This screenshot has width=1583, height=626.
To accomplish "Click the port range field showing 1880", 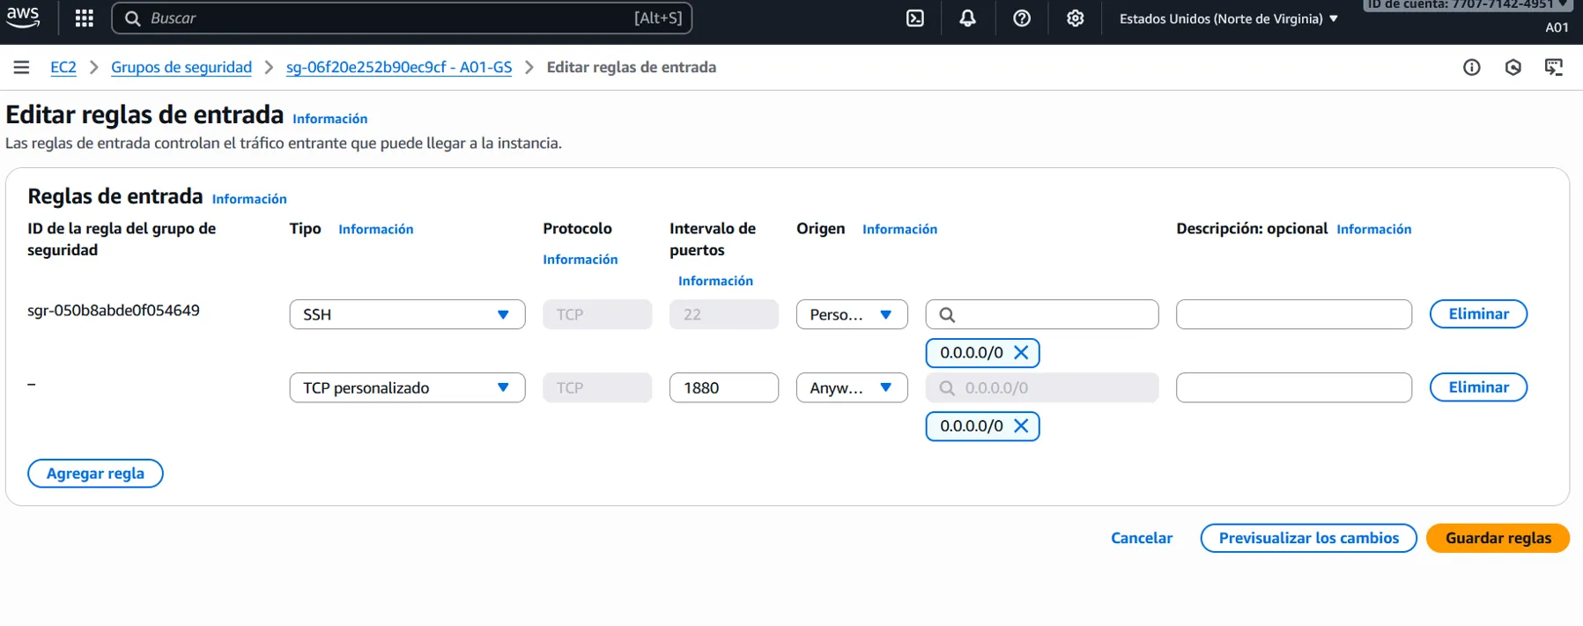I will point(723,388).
***
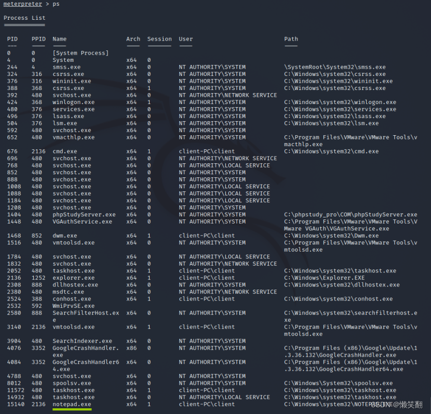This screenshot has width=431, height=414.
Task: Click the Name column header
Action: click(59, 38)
***
* **INSTRUCTION**
Reproduce everything from the line containing "This screenshot has width=431, height=414." down to the line containing "Action: click(59, 38)" in the records above, both of those lines included. Leave the pictures out of your answer.

* **TASK OUTPUT**
This screenshot has width=431, height=414.
Task: Click the Name column header
Action: click(59, 38)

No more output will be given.